When used for PS, there is no reason to believe that propofol will have different efficacy or adverse effects in the ED than it does in other settings. Patients undergoing PS are by definition stable: ASA (American Society of Anesthesiologists) Category I or II. Therefore, procedural sedation data from non-ED settings should be included in any review of this topic, and are relevant to ED practice. When such data are included, 2 important facts become apparent: 1) bolus sedation and infusions are not the only way to use propofol; titrated doses have been studied in detail, and 2) propofol infusions and titrated dosing are extraordinarily safe.
Smith and colleagues2 studied patient-controlled sedation using doses of 16 and 25 mg/min. In neither group were patients able to get deeper than "eyes closed, responds to speech." Thorpe and coworkers found that a dose of 33 mg/min, when self-administered by the patients using a lock-out pump, resulted in roughly 10% being over sedated and unresponsive to shaking.3 It should be noted that no manufacturer presently makes a pump that will infuse more than 25 mg/min for patient-controlled sedation. (I have tried to find one for a patient-controlled sedation study.) Studies reporting significant apnea rates would therefore seem to reflect a lack of physician knowledge or experience rather than an inherent danger of the medication.

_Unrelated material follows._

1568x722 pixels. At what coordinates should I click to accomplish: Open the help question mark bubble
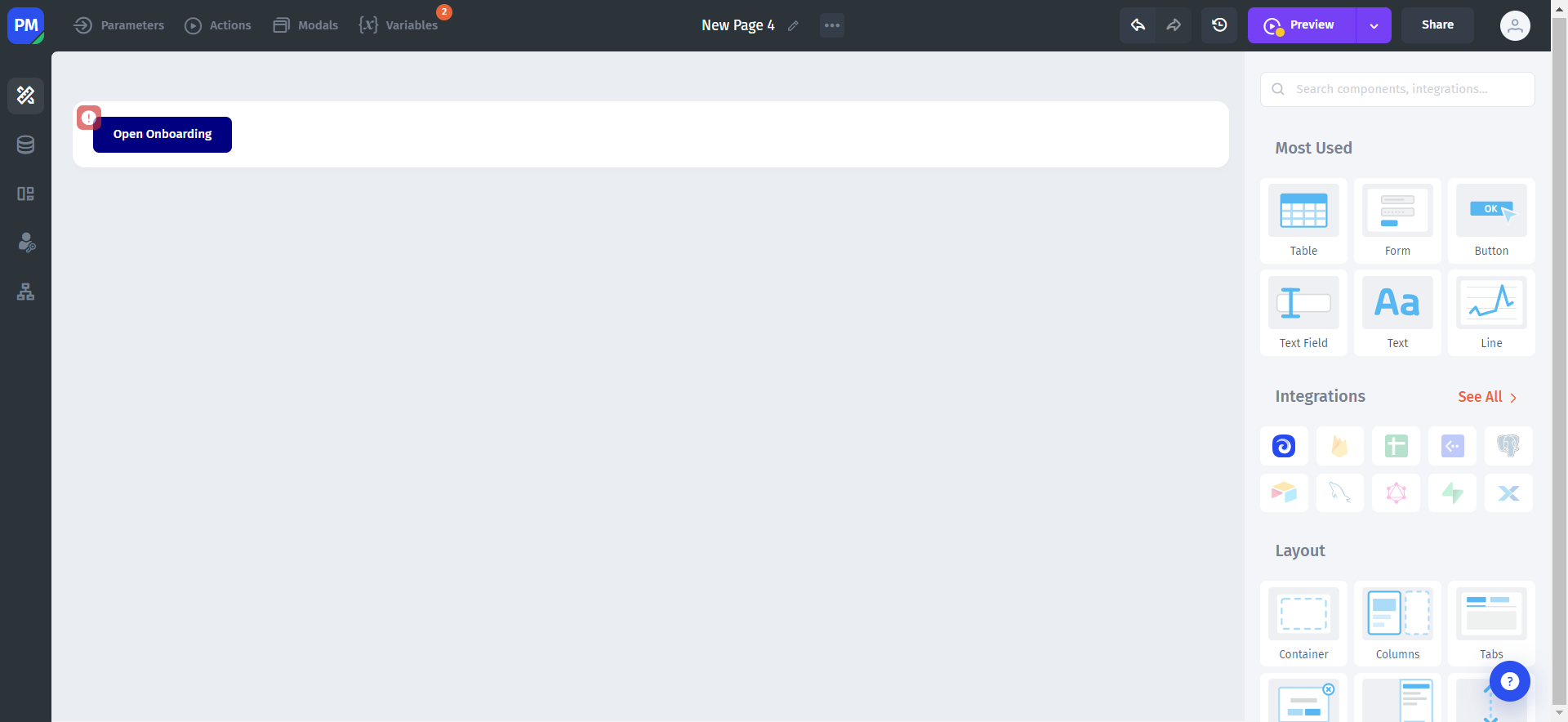(x=1509, y=681)
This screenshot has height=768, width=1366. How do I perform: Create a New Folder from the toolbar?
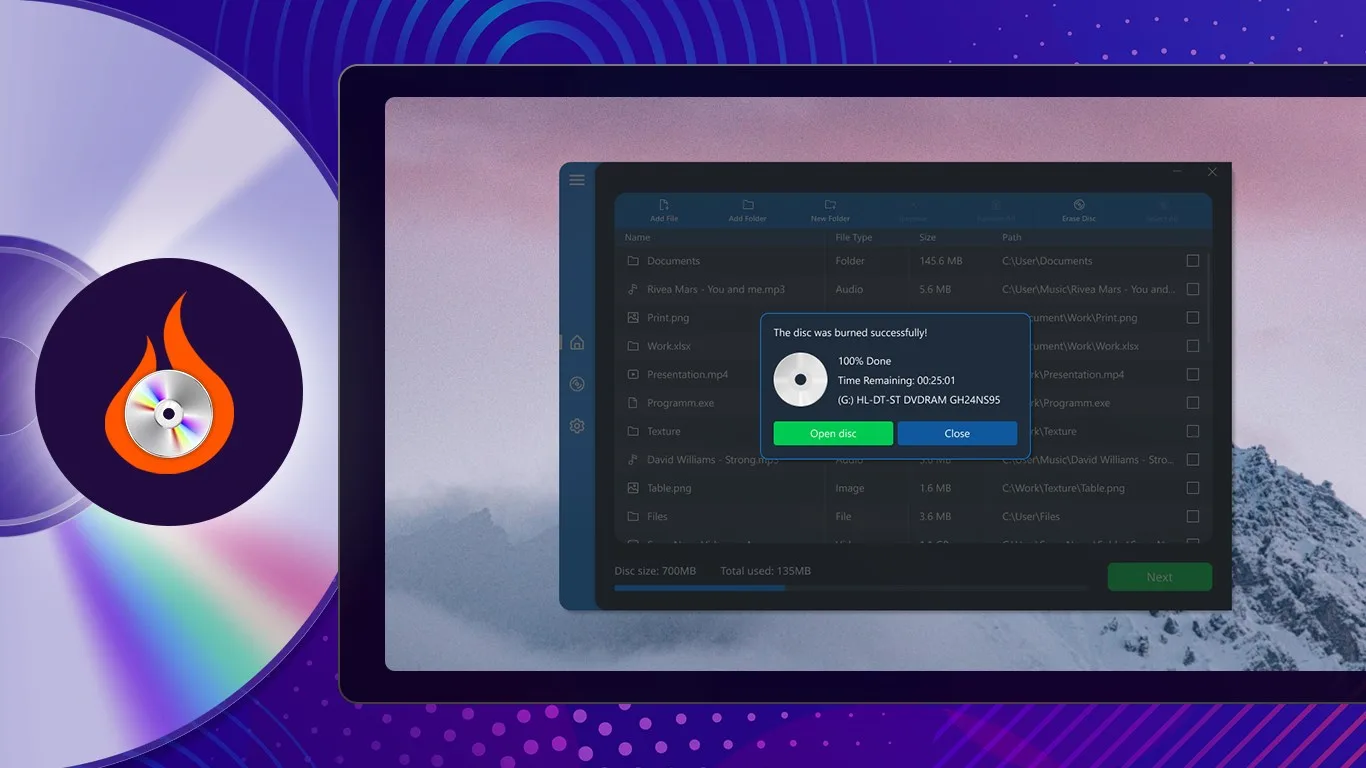830,210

Intravenous opioids will produce apnea if the dose is too large, but this does not prevent anyone from titrating opioids many times daily for analgesia, procedural pain or in the OR. Contrary to the cautious position of Wilbur and Zed, there are ample data demonstrating the efficacy and safety of propofol to justify our using it; it's just that the studies weren't done in the ED.

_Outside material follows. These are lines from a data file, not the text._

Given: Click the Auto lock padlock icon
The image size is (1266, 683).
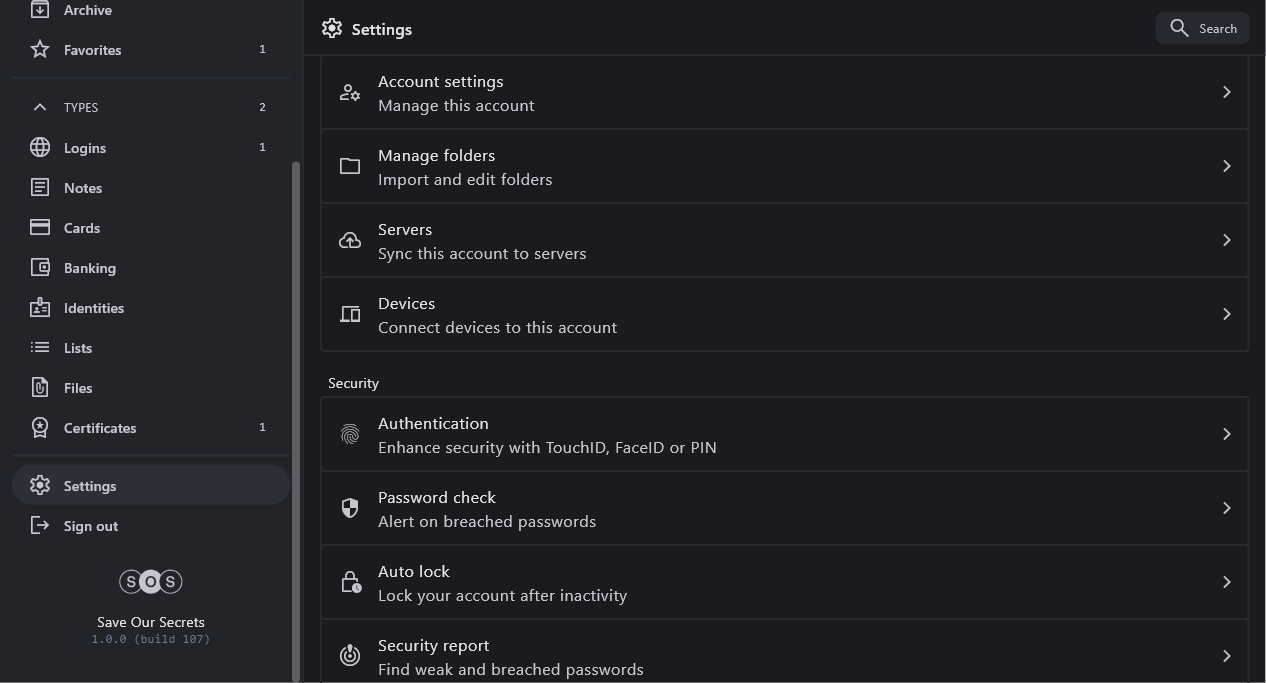Looking at the screenshot, I should (350, 583).
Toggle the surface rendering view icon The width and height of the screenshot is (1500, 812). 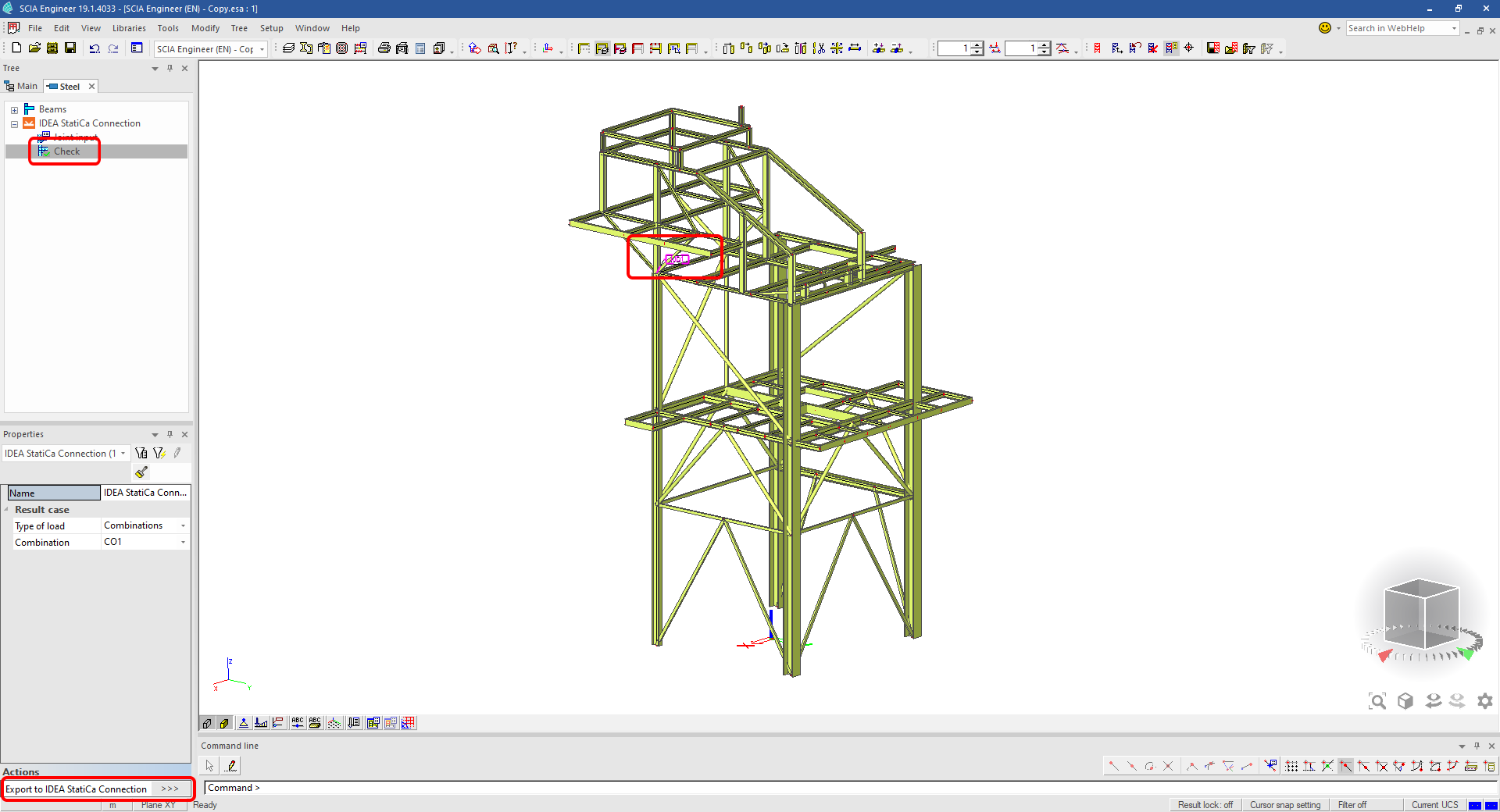[224, 723]
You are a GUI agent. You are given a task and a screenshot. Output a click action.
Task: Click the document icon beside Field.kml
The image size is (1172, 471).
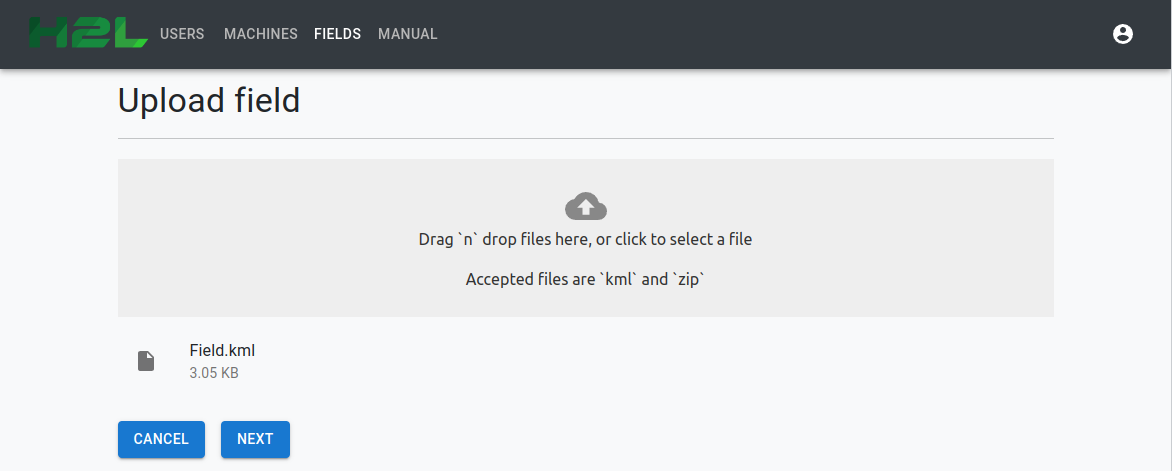146,361
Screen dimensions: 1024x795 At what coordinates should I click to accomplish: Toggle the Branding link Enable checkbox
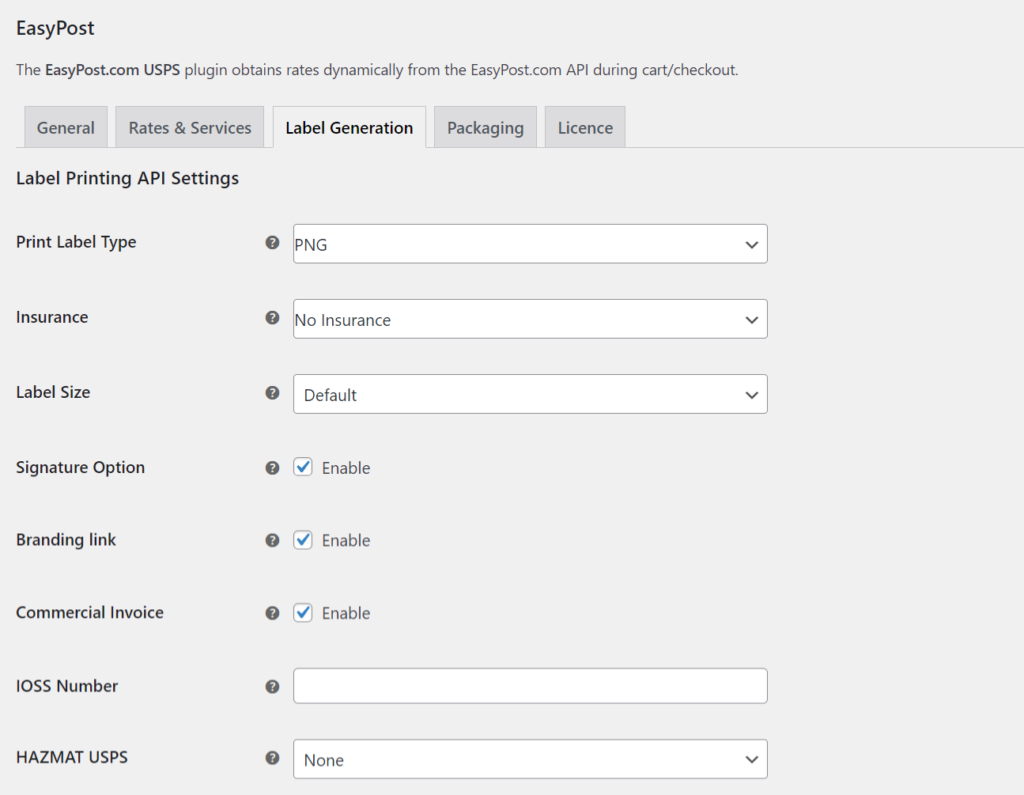(x=303, y=540)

The literature cited in their article suggests that apnea is common when propofol is used for cardioversion. But apnea is directly related to the dose used and the rate of administration. In the cardiology studies quoted, total doses often exceeded recommended induction doses (2.0-2.5 mg/kg). In our hospital, anesthetists use similar doses and often patients have had to receive assisted ventilation for a minute or two. Conversely, for the last 3 years our emergency physicians have used mini-dose titration (20 mg every 45-60 seconds) and have had no cases of apnea, nor any serious oxygen desaturations. Total ED doses vary from 40-160 mg, but titration is always to the same endpoint: verbal reaction if shaken. Careful titration also avoids hypotensive episodes.

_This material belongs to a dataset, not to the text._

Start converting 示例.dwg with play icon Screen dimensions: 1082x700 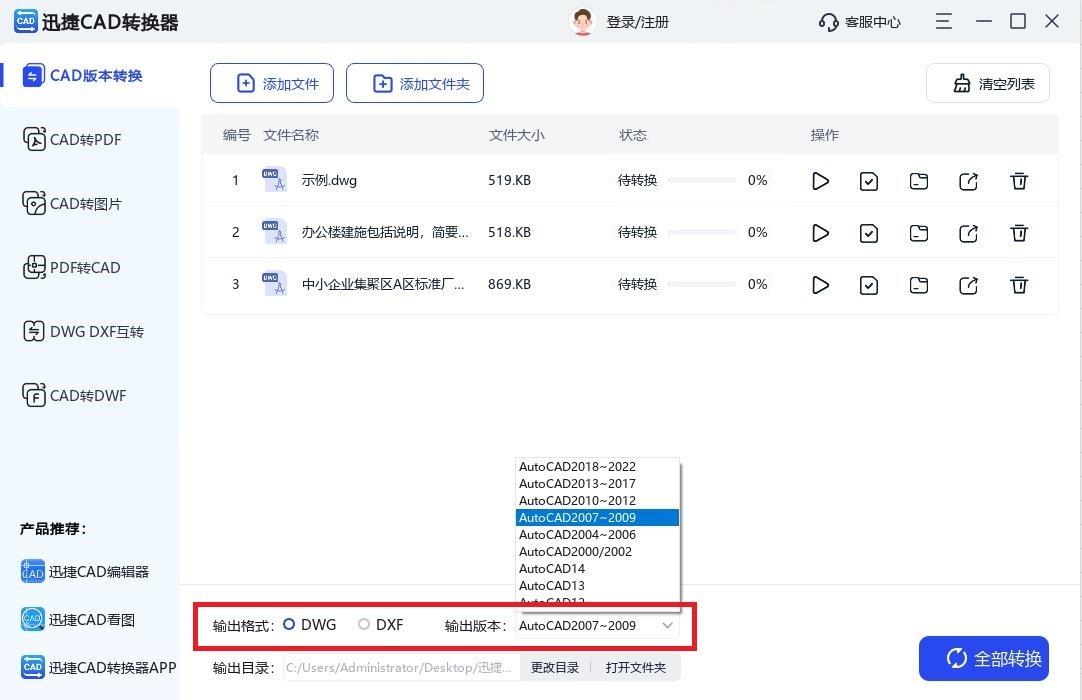820,181
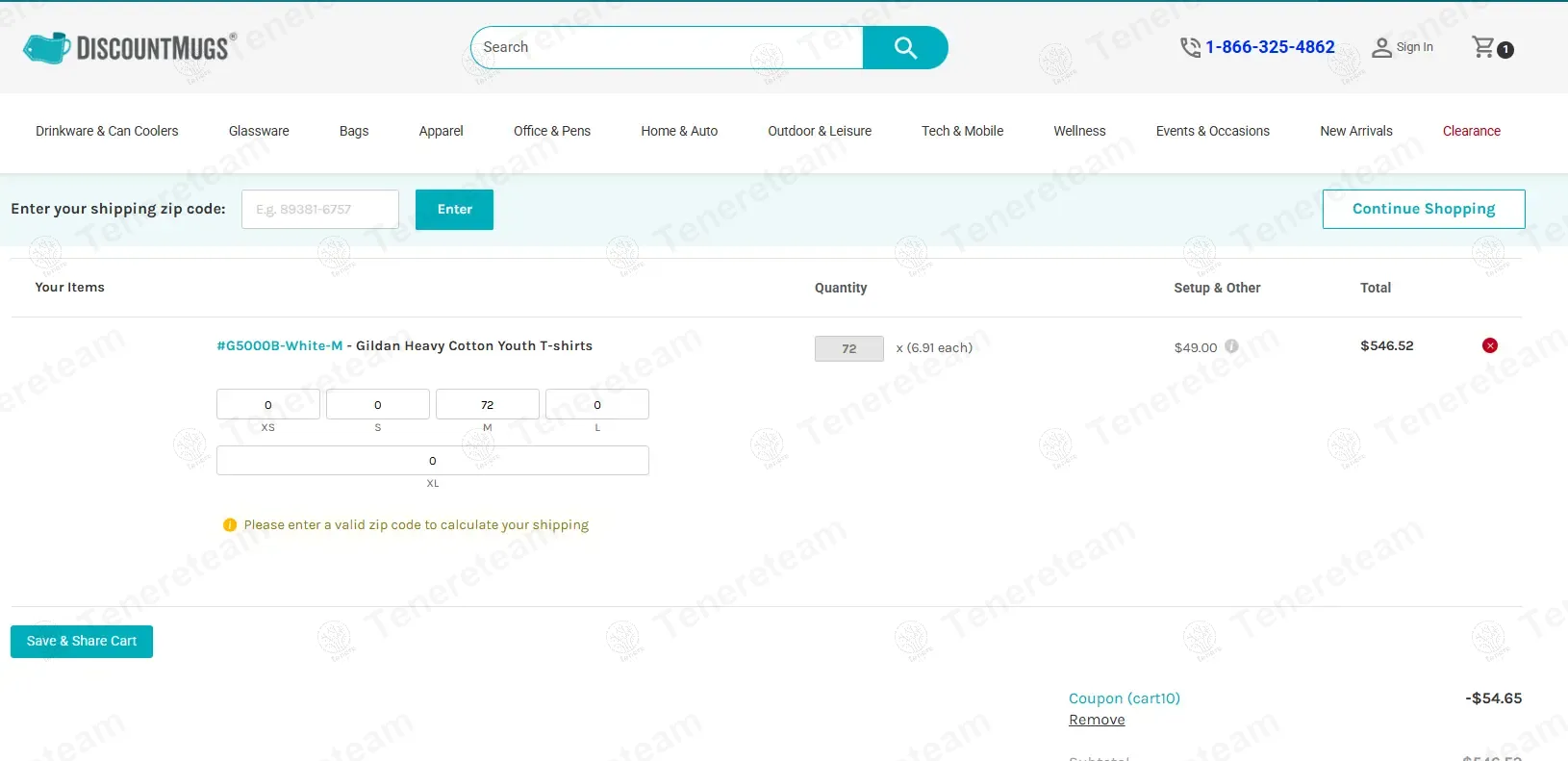Remove item with red X icon

pos(1489,345)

Wilbur and Zed state that midazolam cannot cause apnea and is inherently a safer medication.1 Midazolam does produce apnea when given in induction doses, just as propofol did in the studies where large doses were used. In addition, it is difficult if not impossible to titrate midazolam rapidly, and recovery takes 45-60 minutes.
The advantages of propofol -- easy and rapid titration to a precise endpoint, amnesia, and rapid recovery -- make it an ideal agent for procedural sedation. This is not a medication to be restricted, but it is an agent that requires knowledge, understanding and careful administration. We do not need more studies. As with many other areas of medicine, we need to read and correctly interpret the literature that is already available -- literature that has demonstrated propofol's excellent track record when used properly. Propofol should be a standard part of our medical armamentarium for procedural sedation.
References
- Wilbur K, Zed PJ. Is propofol an optimal agent for procedural sedation and rapid sequence intubation in the emergency department? CJEM 2001;3(4):302-10.
- Smith AF, Thorpe SJ, Cook LB. Patient-controlled sedation using propofol: randomized, double-blind dose refinement. Eur J Anaesthesiol 1999;16:18-22.
- Thorpe SJ, Balakrishnan VR, Cook LB. The safety of patient-controlled sedation. Anaesthesia 1997;52:1144-50.